--- DESCRIPTION OF THE TASK ---
In the passage on managing triggers, rewrite the section from "One of the first" up to and including "or specific situations.", changing "stimulus" to "cue".

Triggers are often an indication of unresolved trauma. However, not many people recognize they are triggered and react instead of responding. When managing triggers, it is better to be proactive instead of reactive. You can do this by identifying your triggers, engaging in positive self-talk, disengaging from the triggers, setting boundaries, staying grounded, and finding support through individualized and group therapy.
What Are Triggers?
One of the first steps to managing triggers is knowing what they are. A trigger is a stimulus that causes a painful memory to resurface. Internal triggers include a memory, physical sensation, or an emotion. External triggers are people, places, or specific situations.
Identifying Your Triggers?
Understanding your triggers is the first step to managing them. For example, dating anxiety can be an internal trigger, while being rejected by someone can be an external trigger. Take time to identify your triggers to prepare yourself when they occur.
The Power of Positive Self-Talk
Developing positive self-talk is one way to manage triggers. Remind yourself that rejection does not determine your value. If you’re feeling anxious about getting close to someone, remind yourself that it’s okay to be scared and that you can work through these fears and build meaningful relationships. While positive affirmations are great, they are not the only way to manage triggers.
Disengaging from Triggers
Another way to deal with triggers is to disengage. You might be triggered during conflict when someone raises their voice. It could remind you of the constant discord you experienced going up. You might have grown up in a household where conflict was resolved with aggression, making yelling a trigger for you. The trigger might also stem from the trauma of a prior toxic relationship. In situations where you feel unsafe, it is okay to disengage from the trigger. By doing so, you are setting a boundary.

--- COLLECTED MATERIAL ---

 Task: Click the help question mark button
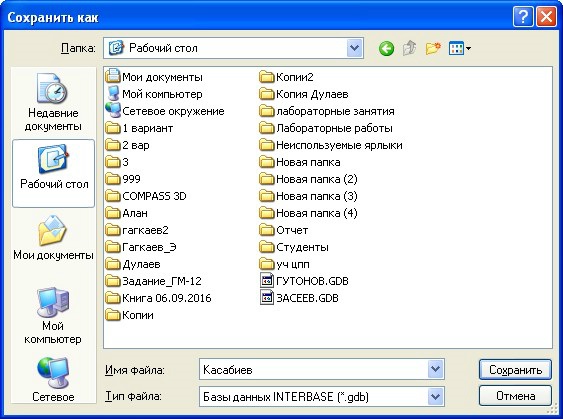tap(523, 17)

--- REPLY ---
One of the first steps to managing triggers is knowing what they are. A trigger is a cue that causes a painful memory to resurface. Internal triggers include a memory, physical sensation, or an emotion. External triggers are people, places, or specific situations.